> _Material to process_:
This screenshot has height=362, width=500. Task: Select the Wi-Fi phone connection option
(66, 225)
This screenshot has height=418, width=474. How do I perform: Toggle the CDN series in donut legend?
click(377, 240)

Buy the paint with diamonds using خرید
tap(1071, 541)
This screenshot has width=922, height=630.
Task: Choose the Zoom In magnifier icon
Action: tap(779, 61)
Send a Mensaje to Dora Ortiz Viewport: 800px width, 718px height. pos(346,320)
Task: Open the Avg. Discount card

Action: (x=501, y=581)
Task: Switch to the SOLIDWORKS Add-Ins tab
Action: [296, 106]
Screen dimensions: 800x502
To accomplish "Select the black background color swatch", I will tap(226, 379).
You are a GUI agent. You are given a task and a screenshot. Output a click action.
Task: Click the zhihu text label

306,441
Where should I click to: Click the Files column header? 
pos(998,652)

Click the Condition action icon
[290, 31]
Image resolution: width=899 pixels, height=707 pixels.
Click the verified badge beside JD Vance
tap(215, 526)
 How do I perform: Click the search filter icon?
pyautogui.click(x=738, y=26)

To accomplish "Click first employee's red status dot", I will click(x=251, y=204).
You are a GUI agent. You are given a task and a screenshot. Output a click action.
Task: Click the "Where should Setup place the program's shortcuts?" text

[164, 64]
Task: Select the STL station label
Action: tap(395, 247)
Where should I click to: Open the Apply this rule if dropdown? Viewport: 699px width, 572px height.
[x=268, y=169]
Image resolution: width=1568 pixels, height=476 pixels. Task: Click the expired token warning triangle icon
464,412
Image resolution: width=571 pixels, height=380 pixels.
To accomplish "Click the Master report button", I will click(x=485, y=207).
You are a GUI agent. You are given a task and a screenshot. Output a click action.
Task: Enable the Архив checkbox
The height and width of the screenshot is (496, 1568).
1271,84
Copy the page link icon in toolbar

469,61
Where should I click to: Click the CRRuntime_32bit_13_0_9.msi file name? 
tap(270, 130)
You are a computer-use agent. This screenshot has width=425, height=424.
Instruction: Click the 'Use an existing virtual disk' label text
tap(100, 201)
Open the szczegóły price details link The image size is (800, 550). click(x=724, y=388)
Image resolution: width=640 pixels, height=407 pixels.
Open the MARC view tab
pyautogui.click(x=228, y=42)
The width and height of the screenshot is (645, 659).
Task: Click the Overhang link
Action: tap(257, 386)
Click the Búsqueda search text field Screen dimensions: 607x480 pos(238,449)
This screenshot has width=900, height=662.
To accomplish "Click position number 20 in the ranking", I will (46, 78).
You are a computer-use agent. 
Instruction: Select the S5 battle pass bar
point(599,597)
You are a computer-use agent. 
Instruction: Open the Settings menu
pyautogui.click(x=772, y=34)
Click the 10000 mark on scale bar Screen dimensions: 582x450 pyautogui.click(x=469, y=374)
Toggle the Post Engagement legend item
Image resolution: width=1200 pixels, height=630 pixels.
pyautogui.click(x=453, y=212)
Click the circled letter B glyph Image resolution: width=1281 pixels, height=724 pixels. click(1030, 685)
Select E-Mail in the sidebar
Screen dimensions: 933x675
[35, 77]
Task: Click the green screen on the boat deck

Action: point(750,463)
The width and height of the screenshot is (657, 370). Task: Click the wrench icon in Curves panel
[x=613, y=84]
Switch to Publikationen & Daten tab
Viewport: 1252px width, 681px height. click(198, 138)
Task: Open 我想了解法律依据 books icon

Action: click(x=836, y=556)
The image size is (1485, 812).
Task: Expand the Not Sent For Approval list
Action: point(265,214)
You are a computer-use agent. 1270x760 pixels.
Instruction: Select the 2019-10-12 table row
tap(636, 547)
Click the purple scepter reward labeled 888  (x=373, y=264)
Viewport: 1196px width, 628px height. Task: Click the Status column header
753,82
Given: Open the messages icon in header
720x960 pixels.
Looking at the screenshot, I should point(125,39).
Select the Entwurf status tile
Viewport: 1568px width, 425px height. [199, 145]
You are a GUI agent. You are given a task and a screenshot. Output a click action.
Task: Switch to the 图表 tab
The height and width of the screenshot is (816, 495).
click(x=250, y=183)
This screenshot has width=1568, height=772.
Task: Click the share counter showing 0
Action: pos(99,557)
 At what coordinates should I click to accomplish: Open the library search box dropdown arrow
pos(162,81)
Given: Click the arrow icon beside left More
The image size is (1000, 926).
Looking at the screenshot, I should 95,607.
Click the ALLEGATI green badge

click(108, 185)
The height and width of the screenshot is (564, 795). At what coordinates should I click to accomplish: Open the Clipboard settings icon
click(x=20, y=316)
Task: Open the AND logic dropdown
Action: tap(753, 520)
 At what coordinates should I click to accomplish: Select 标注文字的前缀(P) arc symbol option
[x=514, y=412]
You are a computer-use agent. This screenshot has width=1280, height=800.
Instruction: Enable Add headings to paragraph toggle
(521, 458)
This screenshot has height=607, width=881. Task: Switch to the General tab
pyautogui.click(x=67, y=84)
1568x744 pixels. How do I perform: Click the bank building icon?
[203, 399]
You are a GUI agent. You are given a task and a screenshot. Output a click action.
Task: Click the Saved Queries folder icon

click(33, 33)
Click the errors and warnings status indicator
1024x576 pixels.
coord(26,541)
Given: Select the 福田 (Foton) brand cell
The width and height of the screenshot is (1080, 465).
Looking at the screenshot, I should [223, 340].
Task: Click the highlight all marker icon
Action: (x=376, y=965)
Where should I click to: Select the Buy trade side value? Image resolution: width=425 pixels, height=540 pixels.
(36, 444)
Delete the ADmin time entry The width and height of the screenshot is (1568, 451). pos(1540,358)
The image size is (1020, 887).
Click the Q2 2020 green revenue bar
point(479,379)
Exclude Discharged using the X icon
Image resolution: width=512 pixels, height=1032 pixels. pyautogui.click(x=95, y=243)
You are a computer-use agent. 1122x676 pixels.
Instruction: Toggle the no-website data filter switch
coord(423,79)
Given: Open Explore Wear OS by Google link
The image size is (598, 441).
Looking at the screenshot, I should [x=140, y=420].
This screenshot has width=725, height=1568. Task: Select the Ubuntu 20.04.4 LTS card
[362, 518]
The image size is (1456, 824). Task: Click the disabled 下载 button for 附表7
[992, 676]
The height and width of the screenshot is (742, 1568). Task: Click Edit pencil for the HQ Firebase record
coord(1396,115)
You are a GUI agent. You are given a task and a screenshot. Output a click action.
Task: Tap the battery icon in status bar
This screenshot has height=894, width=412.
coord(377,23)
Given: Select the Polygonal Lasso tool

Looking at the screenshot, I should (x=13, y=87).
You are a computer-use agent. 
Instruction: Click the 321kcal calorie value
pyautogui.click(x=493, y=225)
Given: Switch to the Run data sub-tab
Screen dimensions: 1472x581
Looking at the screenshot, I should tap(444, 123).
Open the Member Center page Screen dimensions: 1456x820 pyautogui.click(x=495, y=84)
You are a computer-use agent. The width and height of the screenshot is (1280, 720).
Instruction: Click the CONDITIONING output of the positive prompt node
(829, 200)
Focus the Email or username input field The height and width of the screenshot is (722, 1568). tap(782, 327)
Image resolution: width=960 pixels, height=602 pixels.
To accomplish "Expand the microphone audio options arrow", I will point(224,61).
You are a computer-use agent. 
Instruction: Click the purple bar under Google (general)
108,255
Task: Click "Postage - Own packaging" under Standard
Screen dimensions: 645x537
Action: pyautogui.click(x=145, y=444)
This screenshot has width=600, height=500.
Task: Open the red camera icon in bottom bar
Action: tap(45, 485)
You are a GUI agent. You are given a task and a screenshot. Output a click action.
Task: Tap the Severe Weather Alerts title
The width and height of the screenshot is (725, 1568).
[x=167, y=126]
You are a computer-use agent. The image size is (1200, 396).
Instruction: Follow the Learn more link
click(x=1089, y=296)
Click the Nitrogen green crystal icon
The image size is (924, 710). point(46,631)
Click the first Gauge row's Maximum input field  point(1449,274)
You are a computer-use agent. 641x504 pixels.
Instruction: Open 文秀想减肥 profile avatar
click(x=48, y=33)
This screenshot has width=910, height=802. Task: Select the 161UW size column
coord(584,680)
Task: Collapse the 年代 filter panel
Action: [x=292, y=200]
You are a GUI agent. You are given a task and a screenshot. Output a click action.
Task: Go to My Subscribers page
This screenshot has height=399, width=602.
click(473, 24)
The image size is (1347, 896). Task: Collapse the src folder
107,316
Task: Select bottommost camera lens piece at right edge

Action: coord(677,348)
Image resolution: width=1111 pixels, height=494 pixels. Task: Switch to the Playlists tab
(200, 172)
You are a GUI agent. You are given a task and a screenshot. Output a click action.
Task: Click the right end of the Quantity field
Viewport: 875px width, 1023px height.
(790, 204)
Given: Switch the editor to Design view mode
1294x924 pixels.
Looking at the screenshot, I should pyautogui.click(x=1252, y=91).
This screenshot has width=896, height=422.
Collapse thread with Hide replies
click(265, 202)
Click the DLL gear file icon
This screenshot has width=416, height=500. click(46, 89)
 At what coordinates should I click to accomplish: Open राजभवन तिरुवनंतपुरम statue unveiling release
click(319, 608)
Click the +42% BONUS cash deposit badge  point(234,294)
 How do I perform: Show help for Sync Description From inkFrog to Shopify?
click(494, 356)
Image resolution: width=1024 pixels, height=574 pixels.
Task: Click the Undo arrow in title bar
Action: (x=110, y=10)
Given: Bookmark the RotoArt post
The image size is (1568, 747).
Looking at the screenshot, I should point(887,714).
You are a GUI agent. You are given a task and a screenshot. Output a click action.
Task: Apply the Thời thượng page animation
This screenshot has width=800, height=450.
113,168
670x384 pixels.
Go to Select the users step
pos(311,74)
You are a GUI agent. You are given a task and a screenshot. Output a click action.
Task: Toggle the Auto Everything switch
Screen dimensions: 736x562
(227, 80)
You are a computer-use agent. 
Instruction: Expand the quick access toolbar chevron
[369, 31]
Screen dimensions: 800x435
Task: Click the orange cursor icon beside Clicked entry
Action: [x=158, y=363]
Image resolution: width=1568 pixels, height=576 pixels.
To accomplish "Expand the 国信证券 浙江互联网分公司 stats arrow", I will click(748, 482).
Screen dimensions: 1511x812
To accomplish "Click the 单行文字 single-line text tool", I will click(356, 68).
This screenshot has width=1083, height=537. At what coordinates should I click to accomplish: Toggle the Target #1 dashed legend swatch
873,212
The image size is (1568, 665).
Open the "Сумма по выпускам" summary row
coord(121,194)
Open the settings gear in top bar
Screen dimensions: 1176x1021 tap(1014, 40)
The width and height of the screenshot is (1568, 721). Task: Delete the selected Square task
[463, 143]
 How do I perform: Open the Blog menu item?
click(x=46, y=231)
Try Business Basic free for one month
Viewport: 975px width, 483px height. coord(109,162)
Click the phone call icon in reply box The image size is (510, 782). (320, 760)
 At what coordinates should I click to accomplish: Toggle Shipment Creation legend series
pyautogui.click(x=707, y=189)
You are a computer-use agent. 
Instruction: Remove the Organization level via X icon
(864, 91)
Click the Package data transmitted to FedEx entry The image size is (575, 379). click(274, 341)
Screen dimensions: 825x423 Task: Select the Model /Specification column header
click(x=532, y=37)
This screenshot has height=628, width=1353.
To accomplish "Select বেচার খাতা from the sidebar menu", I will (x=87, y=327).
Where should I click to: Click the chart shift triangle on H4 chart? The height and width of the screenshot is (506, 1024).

> _Aim of the task_: Copy the lines from the one with "Instruction: Remove the" through the last line of the material above, exactly as they are and with no others.

> _Result of this exercise_:
Instruction: Remove the Organization level via X icon
(864, 91)
Click the Package data transmitted to FedEx entry The image size is (575, 379). click(274, 341)
Screen dimensions: 825x423 Task: Select the Model /Specification column header
click(x=532, y=37)
This screenshot has height=628, width=1353.
To accomplish "Select বেচার খাতা from the sidebar menu", I will (x=87, y=327).
Where should I click to: Click the chart shift triangle on H4 chart? The height and width of the screenshot is (506, 1024).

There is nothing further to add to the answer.